进入环境:pig -x mapreduce
初学时会很不适应,其实只要记住自己在写sql即可,先做什么再做什么,逐步写出来而已。剩下的就是一些细节的处理。
加载和存储
pig日常操作基本从HDFS加载,所以各种格式的文件都需要先放在HDFS上
加载数据(LOAD运算符)
Load语句会简单地将数据加载到Pig的指定的关系中。要验证Load语句的执行情况,必须使用Diagnostic运算符
语法:
grunt> Relation_name = LOAD 'Input file path' USING function as schema;
说明:
- relation_name- 我们必须提到要存储数据的关系。
- Input file path- 我们必须提到存储文件的HDFS目录。(在MapReduce模式下)必须用单引号指定表名
- function- 我们必须从Apache Pig提供的一组加载函数中选择一个函数( BinStorage,JsonLoader,PigStorage,TextLoader )。
- Schema- 我们必须定义数据的模式,可以定义所需的模式如下 - (column1 : data type, column2 : data type, column3 : data type); 必须写全所有字段
注意:我们加载数据而不指定模式。在这种情况下,列将被寻址为$01,$02,等…(检查)。
存储(STORE运算符)
语法
grunt> STORE Relation_name INTO ' required_directory_path ' [USING function];
使用PigStorage存储到hdfs
grunt> STORE student INTO ' hdfs://localhost:9000/pig_Output/ ' USING PigStorage (',');
加载/存储hive
需要使用HCatLoader,属于hive的工具,所以要先安装hive
grunt> Parquet = LOAD 'test' USING org.apache.hive.hcatalog.pig.HCatLoader AS (key: chararray);
加载/存储json
需要用到json-simple-1.1.1.jar包,参考http://pig.apache.org/docs/latest/func.html#jsonloadstore
grunt> REGISTER /home/jar/json-simple-1.1.1.jar
grunt> SpamIPGeo = LOAD '/user/hive/warehouse/tmp/spamipgeo.json' USING com.twitter.elephantbird.pig.load.JsonLoader();
grunt> SpamIPGeoTuple = FOREACH SpamIPGeo GENERATE (chararray)$0#'regionip' AS regionip, (chararray)$0#'country' AS country;
grunt> STORE SpamIPGeo INTO '/user/hive/warehouse/tmp/SpamIPGeo' USING JsonStorage();
加载/存储txt
使用了PigStorage() 函数,将数据加载并存储为结构化文本文件。它采用分隔符,使用元组的每个实体作为参数分隔。默认情况下,它以“\t”作为参数。
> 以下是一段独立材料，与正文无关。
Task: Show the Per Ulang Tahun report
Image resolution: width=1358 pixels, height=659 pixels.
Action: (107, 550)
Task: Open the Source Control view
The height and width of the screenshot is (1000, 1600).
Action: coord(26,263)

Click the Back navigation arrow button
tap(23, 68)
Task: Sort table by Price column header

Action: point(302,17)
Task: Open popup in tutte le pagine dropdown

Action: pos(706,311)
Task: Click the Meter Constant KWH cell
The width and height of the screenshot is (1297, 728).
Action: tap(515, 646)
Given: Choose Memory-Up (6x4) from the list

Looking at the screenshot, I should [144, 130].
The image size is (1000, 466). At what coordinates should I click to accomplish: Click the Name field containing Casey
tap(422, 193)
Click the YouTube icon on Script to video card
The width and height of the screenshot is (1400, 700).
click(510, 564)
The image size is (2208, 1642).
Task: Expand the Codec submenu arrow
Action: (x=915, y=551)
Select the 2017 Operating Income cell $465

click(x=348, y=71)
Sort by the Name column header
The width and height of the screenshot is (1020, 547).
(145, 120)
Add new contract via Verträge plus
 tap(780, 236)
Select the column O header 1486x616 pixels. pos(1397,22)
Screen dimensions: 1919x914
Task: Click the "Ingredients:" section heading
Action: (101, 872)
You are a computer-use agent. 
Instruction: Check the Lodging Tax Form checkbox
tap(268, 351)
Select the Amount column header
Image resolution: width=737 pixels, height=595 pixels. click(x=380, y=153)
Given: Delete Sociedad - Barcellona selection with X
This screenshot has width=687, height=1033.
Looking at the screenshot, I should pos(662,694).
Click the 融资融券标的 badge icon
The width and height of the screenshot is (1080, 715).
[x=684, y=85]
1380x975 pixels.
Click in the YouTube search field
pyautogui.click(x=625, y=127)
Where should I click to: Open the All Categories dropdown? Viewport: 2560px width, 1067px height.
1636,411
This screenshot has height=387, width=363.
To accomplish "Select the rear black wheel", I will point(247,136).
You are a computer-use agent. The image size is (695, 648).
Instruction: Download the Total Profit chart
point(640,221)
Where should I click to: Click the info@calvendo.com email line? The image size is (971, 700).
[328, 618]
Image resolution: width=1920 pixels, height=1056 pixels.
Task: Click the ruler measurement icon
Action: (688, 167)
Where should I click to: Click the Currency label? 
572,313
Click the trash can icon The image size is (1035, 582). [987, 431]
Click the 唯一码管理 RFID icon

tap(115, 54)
grunt> student = LOAD 'hdfs://localhost:9000/pig_data/student_data.txt' USING PigStorage(',') as ( id:int, firstname:chararray, lastname:chararray, phone:chararray, city:chararray );
grunt> STORE student INTO '/user/hive/warehouse/tmp/student' USING PigStorage;
诊断运算符
1. Dump运算符
Dump运算符用于运行Pig Latin语句,并在屏幕上显示结果,它通常用于调试目的。注意这个会打印出全量数据,容易刷屏。最好先用LIMIT运算符取topk个数据。
grunt> Dump student;
输出:
(1,Rajiv,Reddy,9848022337,Hyderabad)
(2,siddarth,Battacharya,9848022338,Kolkata)
2. Describe运算符
describe运算符用于查看关系的模式。
grunt> describe student;
输出:
grunt> student: { id: int,firstname: chararray,lastname: chararray,phone: chararray,city: chararray }
过滤
1. Foreach运算符
FOREACH运算符用于基于列数据生成指定的数据转换。相当于select
语法:
grunt> Relation_name2 = FOREACH Relatin_name1 GENERATE (required data);
grunt> foreach_data = FOREACH student GENERATE id,age,city;
grunt> Dump foreach_data;
输出:
(1,21,Hyderabad)
(2,22,Kolkata)
2. Filter运算符
FILTER运算符用于根据条件从关系中选择所需的元组。相当于where
语法:
grunt> Relation2_name = FILTER Relation1_name BY (condition);
grunt> filter_data = FILTER student BY city == 'Chennai';
grunt> Dump filter_data;
输出:
(6,Archana,Mishra,23,9848022335,Chennai)
(8,Bharathi,Nambiayar,24,9848022333,Chennai)
3. Distinct运算符
DISTINCT运算符用于从关系中删除冗余(重复)元组。整行唯一值
语法:
grunt> Relation_name2 = DISTINCT Relatin_name1;
grunt> distinct_data = DISTINCT student;
grunt> Dump distinct_data;
输出:
(1,Rajiv,Reddy,9848022337,Hyderabad)
(2,siddarth,Battacharya,9848022338,Kolkata)
排序
1. Order By运算符
语法:
grunt> Relation_name2 = ORDER Relatin_name1 BY (ASC|DESC);
grunt> order_by_data = ORDER student_details BY age DESC;
grunt> Dump order_by_data;
输出:
(8,Bharathi,Nambiayar,24,9848022333,Chennai)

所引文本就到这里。